Microconversion betweenCYP21A2andCYP21A1PPromoter Regions Causes the Nonclassical Form of 21-Hydroxylase Deficiency

Abstract

Most mutations causing 21-hydroxylase deficiency originate from microconversions between CYP21 pseudogenes and active genes. However, around 20% of the alleles in the nonclassical form (NC-21OHD) remain without identified mutations, suggesting the involvement of regulatory regions. The pseudogene promoter is 80% less active than the CYP21A2 due to the presence of -126C>T, -113G>A, -110T>C, and -103A>G mutations. Additionally, mutations in the steroidogenic factor-1 binding sites of the CYP21 distal regulatory region, located at 4676 bases upstream from the cap site of the CYP21A2 gene, decrease its transcription to 35%. The objective of the study was to investigate the CYP21A2 promoter/regulatory regions in NC-21OHD patients with undetermined genotype.
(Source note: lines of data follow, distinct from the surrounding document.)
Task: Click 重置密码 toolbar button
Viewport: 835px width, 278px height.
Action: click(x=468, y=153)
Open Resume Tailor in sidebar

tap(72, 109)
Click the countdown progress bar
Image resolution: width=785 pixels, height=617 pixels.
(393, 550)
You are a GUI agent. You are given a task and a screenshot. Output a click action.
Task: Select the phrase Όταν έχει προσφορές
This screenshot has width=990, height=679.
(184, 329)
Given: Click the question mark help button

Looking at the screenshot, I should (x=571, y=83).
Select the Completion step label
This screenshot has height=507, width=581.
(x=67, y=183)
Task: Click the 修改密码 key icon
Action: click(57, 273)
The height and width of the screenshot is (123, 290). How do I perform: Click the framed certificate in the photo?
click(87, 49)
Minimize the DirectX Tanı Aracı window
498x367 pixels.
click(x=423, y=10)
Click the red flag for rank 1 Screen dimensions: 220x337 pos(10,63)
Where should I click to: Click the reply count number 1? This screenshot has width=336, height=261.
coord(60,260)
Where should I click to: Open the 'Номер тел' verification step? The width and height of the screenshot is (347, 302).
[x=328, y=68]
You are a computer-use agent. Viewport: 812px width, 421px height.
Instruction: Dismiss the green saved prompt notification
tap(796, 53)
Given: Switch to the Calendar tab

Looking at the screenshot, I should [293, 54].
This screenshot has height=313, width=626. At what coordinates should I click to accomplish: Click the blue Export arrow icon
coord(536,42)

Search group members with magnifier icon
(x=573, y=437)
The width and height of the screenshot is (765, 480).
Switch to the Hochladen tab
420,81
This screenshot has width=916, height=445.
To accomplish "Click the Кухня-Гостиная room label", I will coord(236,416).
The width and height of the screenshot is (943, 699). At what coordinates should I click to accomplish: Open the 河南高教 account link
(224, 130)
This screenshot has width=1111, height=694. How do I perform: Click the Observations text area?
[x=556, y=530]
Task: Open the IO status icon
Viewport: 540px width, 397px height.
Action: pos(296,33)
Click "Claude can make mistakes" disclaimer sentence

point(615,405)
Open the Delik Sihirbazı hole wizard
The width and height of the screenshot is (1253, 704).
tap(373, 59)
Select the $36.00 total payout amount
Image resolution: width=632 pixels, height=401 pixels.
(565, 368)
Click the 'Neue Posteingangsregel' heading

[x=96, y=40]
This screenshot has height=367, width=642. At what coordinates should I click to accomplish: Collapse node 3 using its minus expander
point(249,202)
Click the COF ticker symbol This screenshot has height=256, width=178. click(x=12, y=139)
The study included 17 NC-21OHD patients and 50 controls. Promoter/regulatory regions were sequenced from peripheral leukocytes' genomic DNA. The identified substitutions were evaluated through EMSA using -132/-97 wild-type and mutant probes and nuclear extracts from NCI-H295A cells. Transcriptional activity studies were performed with wild-type and mutant constructions transfected in NCI-H295A cells. No mutations were identified in the distal regulatory regions. The -126C>T, -113G>A, -110T>C promoter mutations were found in compound heterozygosity with the V281L mutation in one patient and the -126C>T mutation in compound heterozygosity with the I2 splice in another. The -126T mutation decreases the transcriptional activity to 52%, compatible with the patient's nonclassical phenotype. EMSA demonstrated that the -132/-121 region is important for the DNA interaction with the specificity protein-1 transcription factor. Microconversions between CYP21A2 and CYP21A1P promoters could be involved in the nonclassical phenotype. Therefore CYP21A2 promoter analysis should be included in genetic studies of 21OHD.